Where do all the Lockheed Martin executives vacation?
At the Last Resort!
Joe Biden and Israel are planning to attack Iran as a Last Resort.
Weapons dealers love nothing better than last resorts. Invading Ukraine was a last resort according to Russia. Shipping endless weapons into Ukraine is a last resort according to the U.S.
Win-win! Just pay no attention to the relentless and deliberate escalation of the past decades. Erase how the Baltics kicked out the Soviets 30 years go. Dude, they're giving out free drinks and beach chairs at the Last Resort!
War supporters said the U.S. urgently needed to attack Iran in 2007. It was the last possible resort. The U.S. did not attack. The claims turned out to be lies. Even a National Intelligence Estimate in 2007 pushed back and admitted that Iran had no nuclear weapons program. Nothing bad resulted from not using the Last Resort. Again in 2015, the last resort was attacking Iran. The U.S. did not attack Iran. Nothing bad happened.
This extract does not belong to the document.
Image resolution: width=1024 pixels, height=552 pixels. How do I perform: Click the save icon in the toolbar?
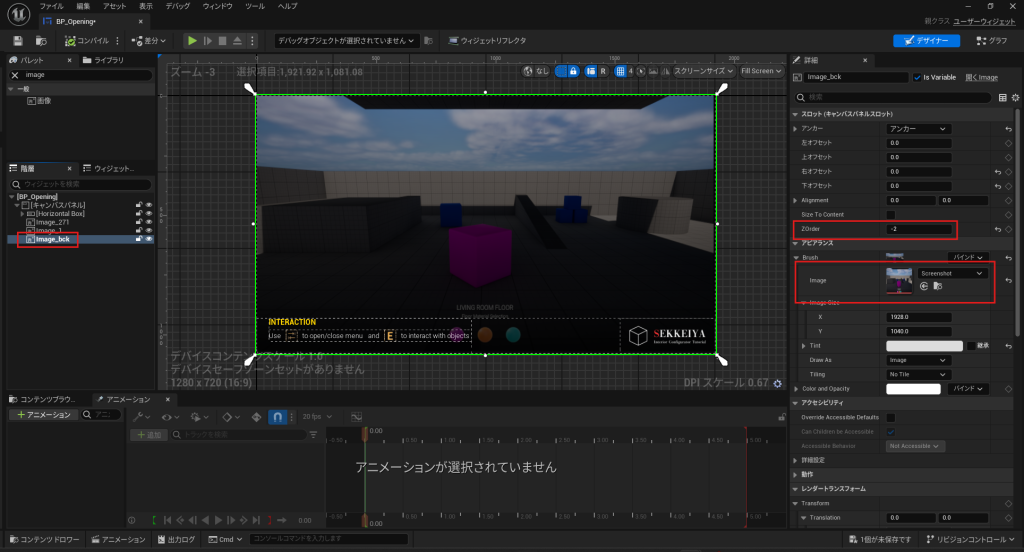pos(17,41)
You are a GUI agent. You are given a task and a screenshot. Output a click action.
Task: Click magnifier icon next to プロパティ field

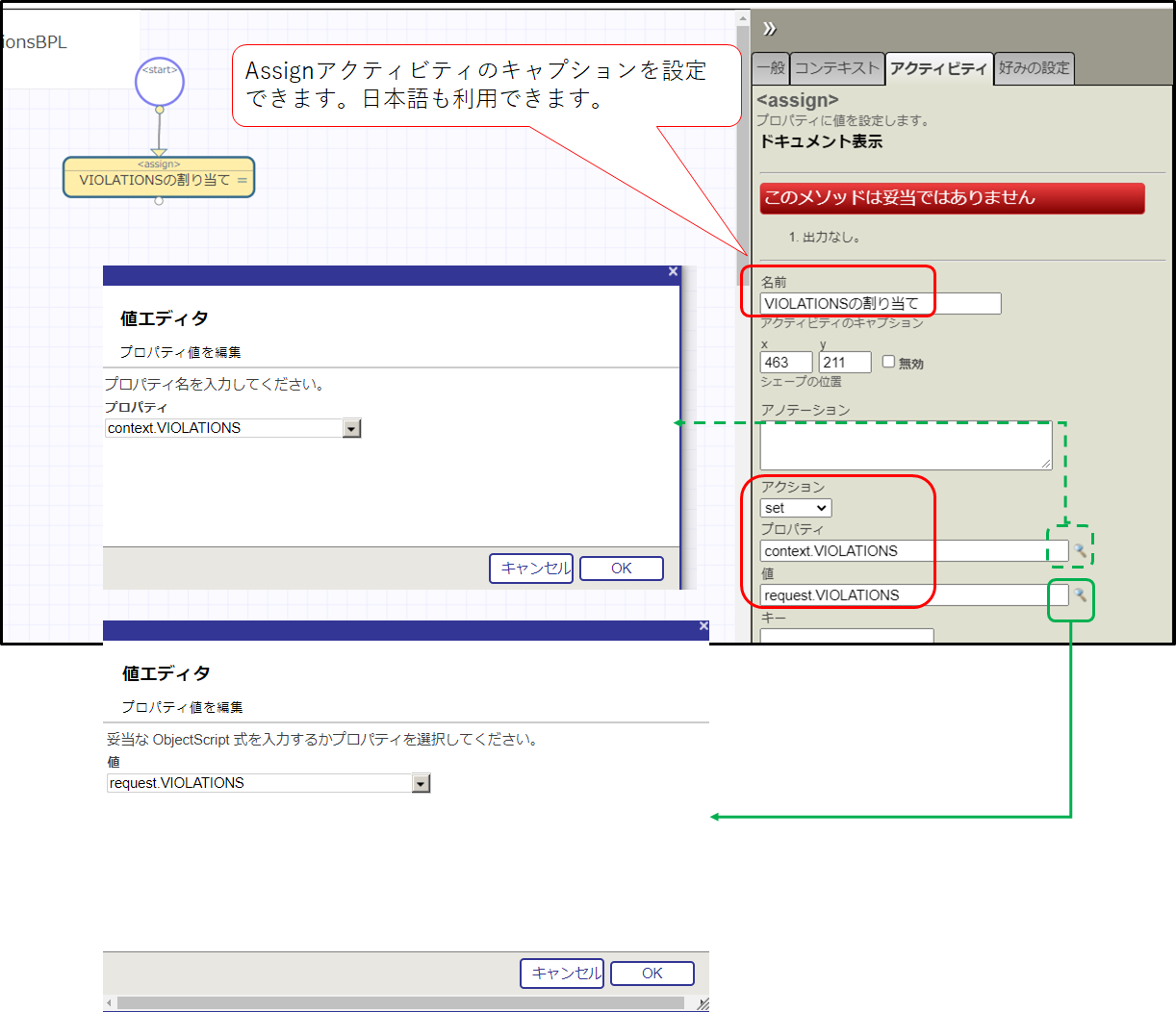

You'd think the endless false claims of "last resort" would matter. You might even think that the endless possibilities that anyone can think of trying instead of war would render the very idea of organized mass murder ever being a last resort incoherent. However, polling shows that as long as you don't explicitly advertise a war as NOT being a last resort, everyone simply assumes that each war is going to be the first ever honest-to-goodness war of Last Resort.
There has of course, for decades, been a strong case that there is simply no need to attack Iran, as a first resort, a last resort, or a discount vacation black site prison camp.
Having a nuclear weapons program is not a justification for war, legally, morally, or practically. The United States has nuclear weapons and no one would be justified in attacking the United States.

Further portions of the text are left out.